- Given text
- Opening Delimiter -

# This weekend 27/04



## mangothemadmonk (Aug 6, 2006)

Is anyone out and about this weekend? We are umin and arrin where to go. Might stop local. Decent chinese buffet in Southport so might try the CC site.
Decisions decisions, so little time so much to see       

Johnny F


----------



## bigfoot (May 16, 2005)

Try Netherwood House, www.netherwoodtouringsite.co.uk nr Chester on A41. Bus route into Chester, taxi back about £10. Stroll along towpath at bottom of site about 10 mins to the Cheshire Cat fo Sunday Lunch. This time of the year elders are flowering for your home made elderflower cordial.


----------



## mangothemadmonk (Aug 6, 2006)

Just goin. Have a great weekend you all and take care on them roads.
Johnny F


----------



## 97721 (Feb 15, 2006)

We are off to Burgh Castle (between Yarmouth & Lowestoft ) which borders on the Southern Norfolk Broads.

A CL called Willoways

Hopefully we will be using our new windbreak supplied by OutdoorBits (ordered Wednesday lunchtime - arrived Friday before 10 a.m.) More good service - this was our first time using OutdoorBits.

PilgrimPhil


----------



## Mikemoss (Sep 5, 2005)

We going back up to Cheshire where we used to live - it's the 50-year reunion of Mrs M's old school in Northwich, so the 'van is crammed with every conceivable combination of frock/shoe etc to suit any variation in the weather.

Will be staying in a field behind the Spinner & Burgamot pub in Comberbach, our old local, and catching up with assorted old friends.

As for the following weekend, still having trouble finding anywhere that isn't already full up so may just head off into the wilds and see what we can come up with.


----------



## mangothemadmonk (Aug 6, 2006)

Just got back from Southport and what a brill few days away with good company and excellent weather. Back to the grind tomorrow   

Johnny F


----------

- Closing Delimiter -

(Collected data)
- Opening Delimiter -

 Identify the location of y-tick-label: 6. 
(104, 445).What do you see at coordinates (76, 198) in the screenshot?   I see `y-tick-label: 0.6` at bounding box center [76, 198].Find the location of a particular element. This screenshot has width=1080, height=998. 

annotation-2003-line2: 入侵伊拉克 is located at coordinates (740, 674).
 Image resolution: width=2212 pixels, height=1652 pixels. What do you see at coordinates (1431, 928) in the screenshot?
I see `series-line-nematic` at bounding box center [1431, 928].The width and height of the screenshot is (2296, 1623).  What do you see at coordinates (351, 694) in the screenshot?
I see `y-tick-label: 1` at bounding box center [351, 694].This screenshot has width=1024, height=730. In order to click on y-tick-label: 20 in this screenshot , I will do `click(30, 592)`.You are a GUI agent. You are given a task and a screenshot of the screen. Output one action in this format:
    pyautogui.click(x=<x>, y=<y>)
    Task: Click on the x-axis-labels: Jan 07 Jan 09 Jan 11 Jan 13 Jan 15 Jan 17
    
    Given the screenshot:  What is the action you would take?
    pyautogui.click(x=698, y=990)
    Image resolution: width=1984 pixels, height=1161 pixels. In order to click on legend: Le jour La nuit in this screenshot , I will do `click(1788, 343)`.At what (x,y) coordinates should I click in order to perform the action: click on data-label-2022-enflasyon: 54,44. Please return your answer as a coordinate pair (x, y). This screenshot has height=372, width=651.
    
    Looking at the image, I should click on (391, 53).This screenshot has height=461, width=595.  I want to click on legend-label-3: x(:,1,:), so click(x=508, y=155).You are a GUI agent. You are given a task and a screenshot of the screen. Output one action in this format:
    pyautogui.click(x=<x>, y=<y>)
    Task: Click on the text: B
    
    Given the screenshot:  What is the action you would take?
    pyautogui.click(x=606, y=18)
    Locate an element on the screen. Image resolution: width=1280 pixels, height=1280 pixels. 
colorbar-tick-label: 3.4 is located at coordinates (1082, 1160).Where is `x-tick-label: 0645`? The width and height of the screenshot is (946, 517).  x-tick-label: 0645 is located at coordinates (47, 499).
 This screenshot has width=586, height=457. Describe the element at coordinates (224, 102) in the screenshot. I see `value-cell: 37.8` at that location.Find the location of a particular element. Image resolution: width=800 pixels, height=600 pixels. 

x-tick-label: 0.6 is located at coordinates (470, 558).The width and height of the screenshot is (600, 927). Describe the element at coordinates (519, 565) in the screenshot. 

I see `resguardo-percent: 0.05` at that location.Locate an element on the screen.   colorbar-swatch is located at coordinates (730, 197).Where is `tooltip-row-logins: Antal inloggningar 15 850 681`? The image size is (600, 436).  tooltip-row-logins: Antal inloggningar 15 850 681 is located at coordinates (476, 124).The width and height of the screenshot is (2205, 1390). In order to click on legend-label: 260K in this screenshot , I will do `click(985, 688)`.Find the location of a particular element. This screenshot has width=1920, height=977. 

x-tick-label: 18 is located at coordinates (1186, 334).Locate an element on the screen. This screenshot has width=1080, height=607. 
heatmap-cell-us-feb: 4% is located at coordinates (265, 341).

- Closing Delimiter -

- What you need to do
1: Using the weekend forum thread, decide whether each statement below agrees with it. Answer yes or no for each, and quote the words of the thread that settle it.
(a) Netherwood House is near Chester on the A41.
(b) The windbreak from OutdoorBits took more than a week to arrive.
(c) The Spinner & Burgamot pub is in Northwich.
2: Answer these questions from the weekend forum thread.
(a) About how much does a taxi back from Chester cost?
(b) Burgh Castle lies between which two places?
(c) Which reunion of Mrs M's old school is taking place?
3: Summarize the weekend forum thread in two sentences.

- Results for the exercise
1:
(a) Yes: "nr Chester on A41"
(b) No: "ordered Wednesday lunchtime - arrived Friday before 10 a.m."
(c) No: "the Spinner & Burgamot pub in Comberbach"

2:
(a) About £10.
(b) Yarmouth and Lowestoft.
(c) The 50-year reunion.

3: Forum members share their weekend plans: one considers the CC site in Southport because of a decent Chinese buffet there, and another recommends Netherwood House near Chester. Others head to a CL called Willoways at Burgh Castle and to a field behind their old local pub in Comberbach for a school reunion, and the first poster later reports a great few days in Southport with good company and excellent weather.